**TASK INSTRUCTIONS**
Quote the items from the line with "At what (x,y)" to the line with "Looking at the", both included, leaving the pictures out.

++++++

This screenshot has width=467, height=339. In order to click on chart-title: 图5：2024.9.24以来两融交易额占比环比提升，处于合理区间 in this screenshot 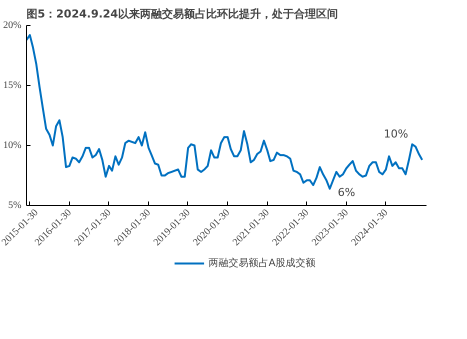, I will do `click(182, 14)`.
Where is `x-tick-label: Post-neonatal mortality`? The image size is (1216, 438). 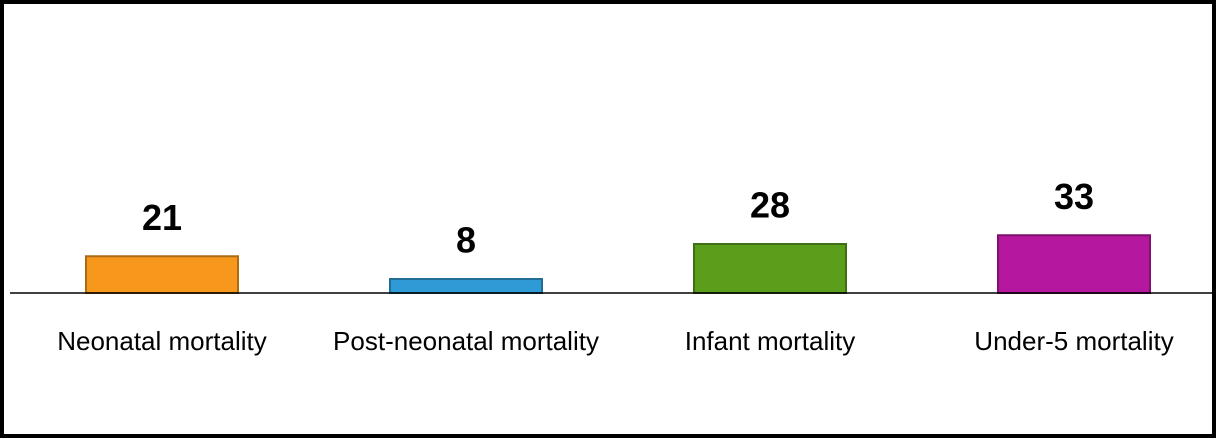
x-tick-label: Post-neonatal mortality is located at coordinates (466, 341).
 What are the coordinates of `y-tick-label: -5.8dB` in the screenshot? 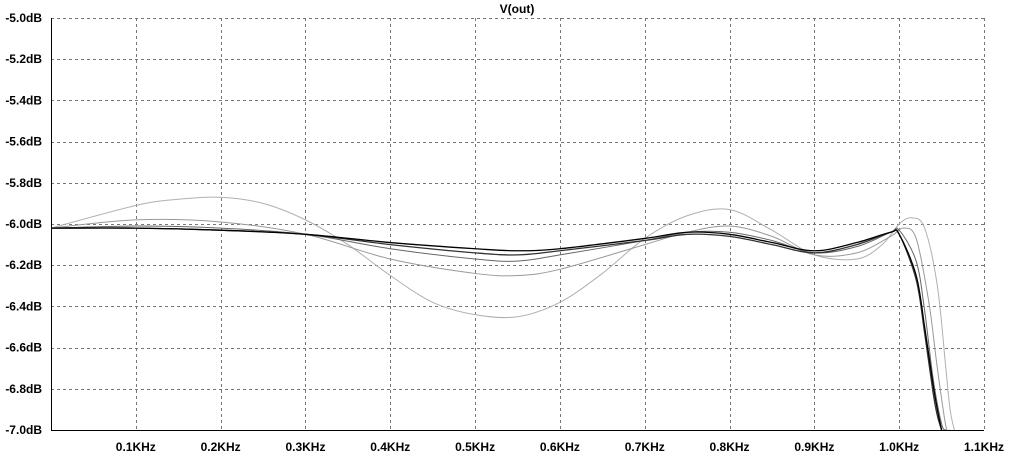 It's located at (24, 183).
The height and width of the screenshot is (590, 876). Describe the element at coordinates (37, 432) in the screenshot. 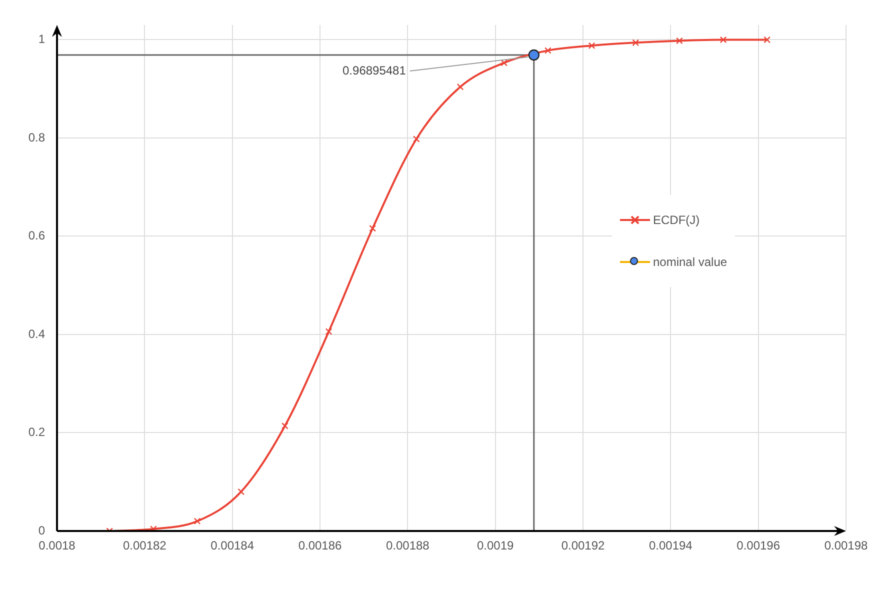

I see `y-tick-label: 0.2` at that location.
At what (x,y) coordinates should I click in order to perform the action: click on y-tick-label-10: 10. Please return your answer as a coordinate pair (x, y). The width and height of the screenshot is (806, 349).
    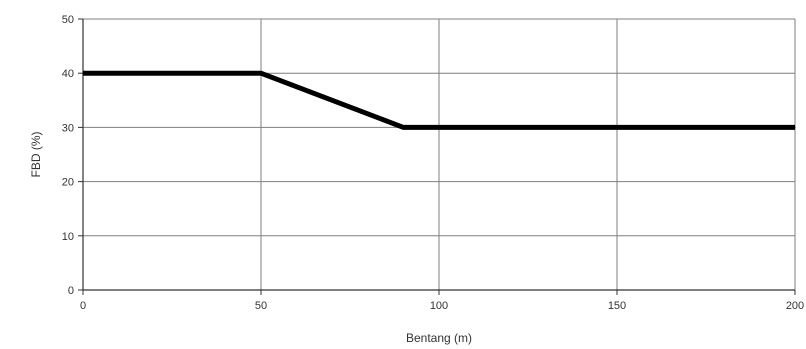
    Looking at the image, I should click on (68, 237).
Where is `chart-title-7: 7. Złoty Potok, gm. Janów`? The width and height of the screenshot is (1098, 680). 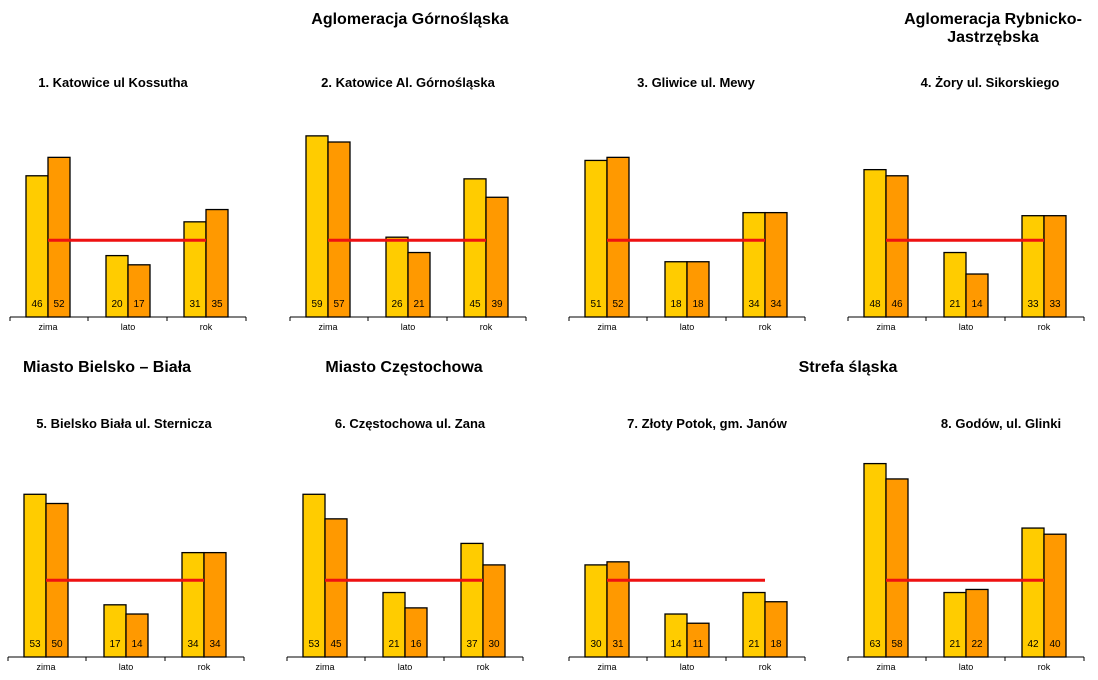 chart-title-7: 7. Złoty Potok, gm. Janów is located at coordinates (707, 424).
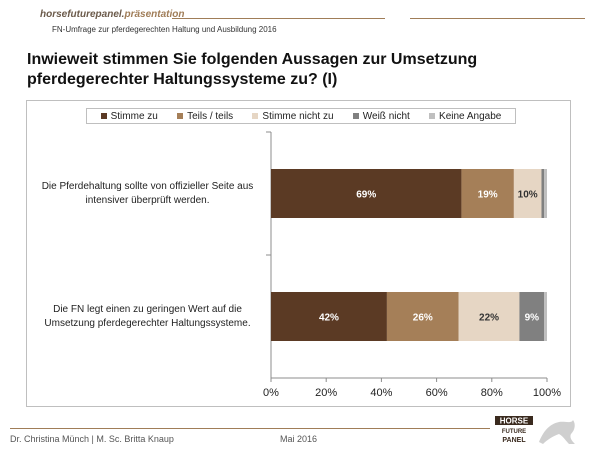  What do you see at coordinates (535, 430) in the screenshot?
I see `horse-future-panel-logo: HORSE FUTURE PANEL` at bounding box center [535, 430].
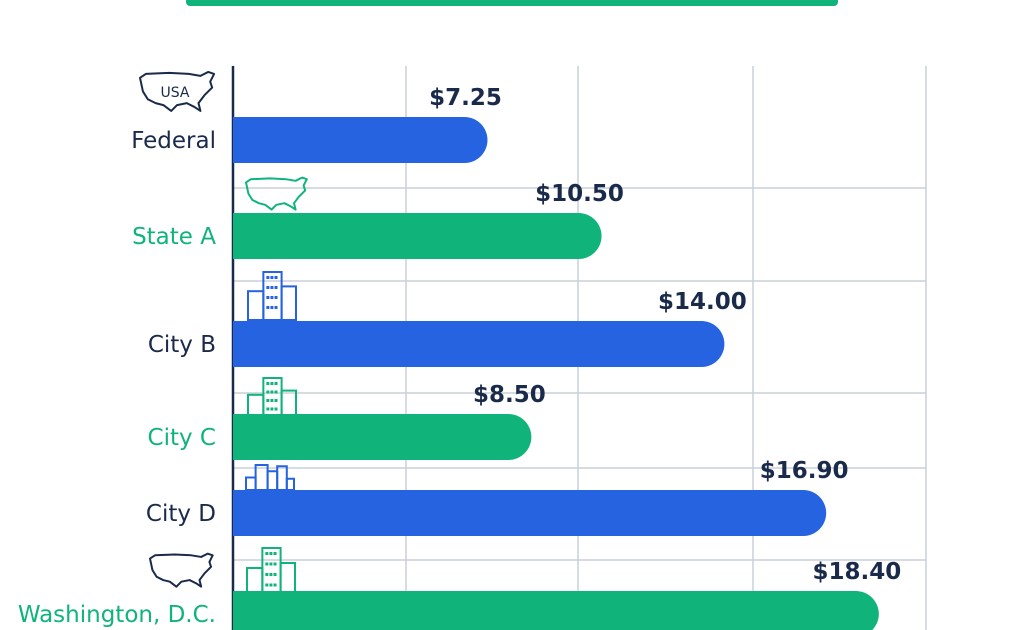 The image size is (1024, 630). What do you see at coordinates (224, 334) in the screenshot?
I see `icons: USA` at bounding box center [224, 334].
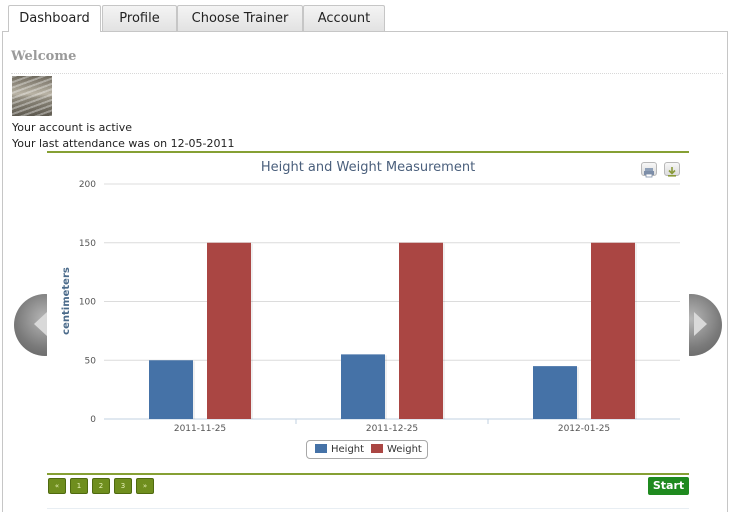  I want to click on chart-bottom-divider, so click(368, 474).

++++++

**RESPONSE BOX**
At what (x,y) coordinates should I click in order to perform the action: click on y-tick-label-10: 10. Please return your answer as a coordinate pair (x, y). The width and height of the screenshot is (806, 349).
    Looking at the image, I should click on (68, 237).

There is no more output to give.